La psicología de estos cuarentones funko-fílicos que portan mochilas infantiles revela una patología particularmente occidental: la incapacidad de afrontar la temporalidad del propio envejecimiento. Estos señores que se constituyen como una hibridación entre Torrente y el botones Sacarino ponen de manifiesto que han sido víctimas de lo que Derrida llama la «metaphysics of presence» en el sentido que buscan una presencia esencial en objetos que son puro signo, pura ausencia. El Funko de Darth Vader no es Darth Vader; es un signo vacío que apunta a otro signo vacío en una regresión infinita de significados diferidos.
El capitalismo tardío ha logrado lo que el puritanismo nunca pudo: convertir a hombres adultos en niños permanentes con tarjeta de crédito. Como diría Guattari, han sido completamente capturados por «universos de capitalización» que transforman hasta el más mínimo deseo en oportunidad de mercado. Estos hombres no coleccionan Funkos; coleccionan la aprobación fantasmal de un Otro imaginario que jamás les concederá la legitimidad que buscan. Es el síntoma perfecto de nuestra época: la búsqueda interminable de validación a través de la posesión de objetos dentro de una subcultura sin sustancia que ellos mismos han ayudado a crear.
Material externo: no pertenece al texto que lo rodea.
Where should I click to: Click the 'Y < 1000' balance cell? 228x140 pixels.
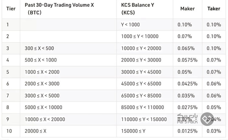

Es difícil aceptar que en lo alto de la pirámide de Maslow se encuentra la muerte del sujeto moderno.

Es cierto que tampoco es que haya muchas opciones mejores: runners, criptobros, veganos, workaholics… cada tribu urbana contemporánea arrastra su propio esperpento. El runner cree que el maratón de Nueva York sustituye a la Ilíada; el vegano considera que renunciar al queso de cabra es un sacrificio homérico digno de Esquilo; el workaholic confunde el Excel con la Divina Comedia. En este paisaje, el cuarentón funko-fílico no es un error aislado, sino una variante más del zoo antropológico en que nos hemos convertido.